[anti-abuse-wg] how to detect spambots - SPAMTrusted
Jan Pieter Cornet johnpc at xs4all.nl
Wed Mar 4 10:42:03 CET 2009
On Wed, Mar 04, 2009 at 09:21:32AM +0100, Frank Gadegast wrote: > And the following makes me really crazy: > - preventing spambotted PCs from sending spam is SOOO easy > [...] > ... SPAMBOTS USING YOUR DIAL-IN IPs DO SEND SPAM TO YOUR OWN MAILSERVERS !!! This fails in two ways. First, not all spambots send spam to your own servers, as some specifically target eg hotmail.com or hinet.net.
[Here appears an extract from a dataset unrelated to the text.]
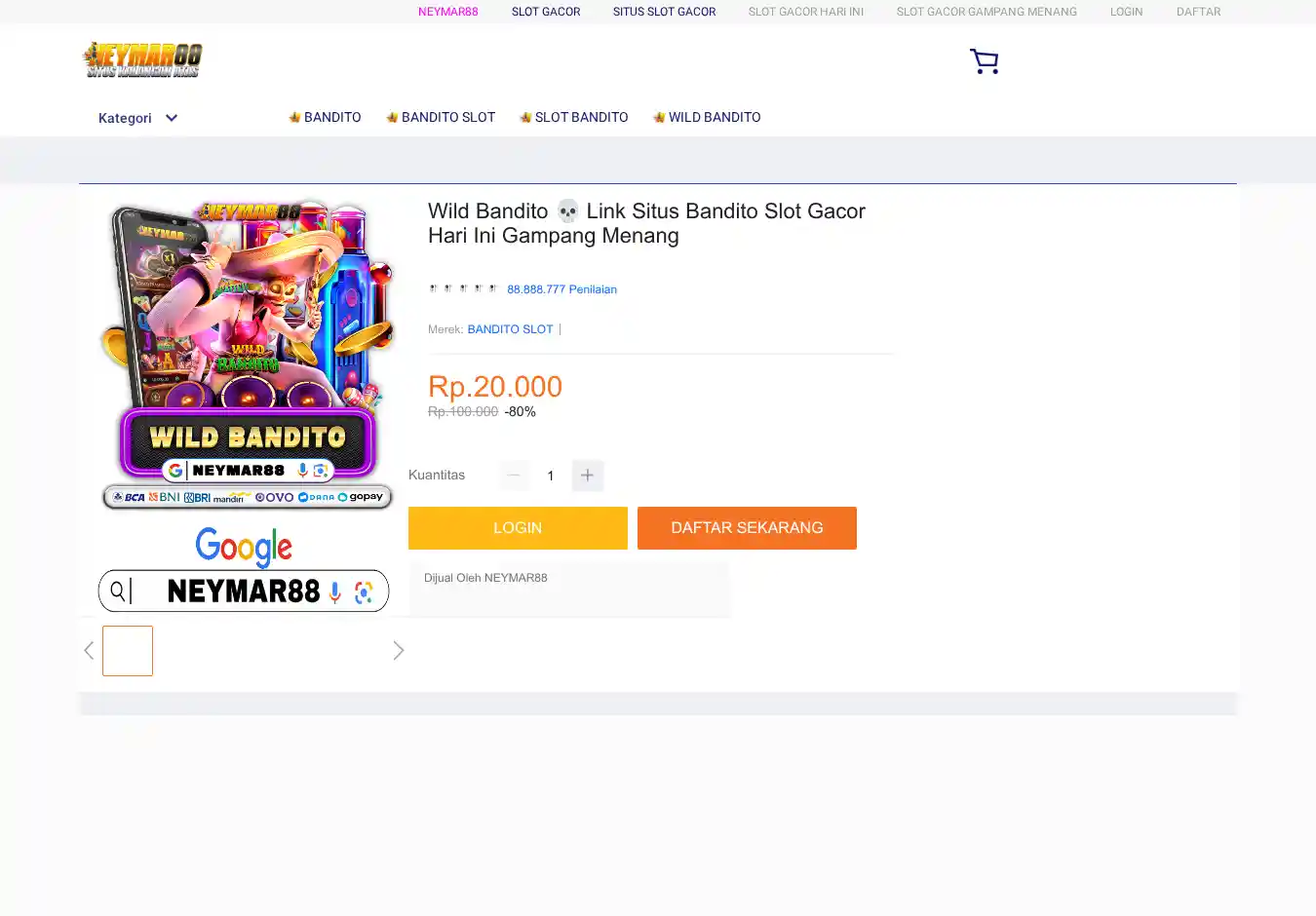Select SLOT BANDITO in navigation
This screenshot has width=1316, height=916.
[x=573, y=117]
Also be aware that a lot of spam is specifically targeted not to be detected by standard scanners, so especially when a spamrun just starts, it will take at least an hour, even for signature based systems, to see it. (Of course, monitoring abuse@ will eventually let you catch those) Second, there are also legitimate reasons people send spammish-looking mail to your own mailservers. For example, if someone runs their own mailserver on their DSL line, they point an MX record for some domain to themselves, and then forwards mail for that domain to one (or a few) of your mailboxes, using none or only minimal spamfiltering. The result is spam coming from that node, but all of it is "legit", in the sense that it is supposed to flow that way. Another reason would be a badly configured mail server that backscatters on a DSL line, that happens to touch your incoming servers. Not strictly spam (yet still unwanted), but it's probably too harsh to completely disconnect the customer. I'm not saying you shouldn't monitor your own spamscanner for your own IPs, just that it isn't as black and white a picture as you make us believe it is. For example, combining this data with abuse reports will provide very valuable, and that could even be automated. What we do is simply volume counting, combined with a whitelist of known-good massmailers. Also make sure you count bounces and rejected addresses, and flag anyone that goes over a few % bad addresses. And there will soon be network filters (user customizable, default on) that prevent access to other mailservers than our own. -- Jan-Pieter Cornet <johnpc at xs4all.nl> !! Disclamer: The addressee of this email is not the intended recipient. !! !! This is only a test of the echelon and data retention systems. Please !! !! archive this message indefinitely to allow verification of the logs. !!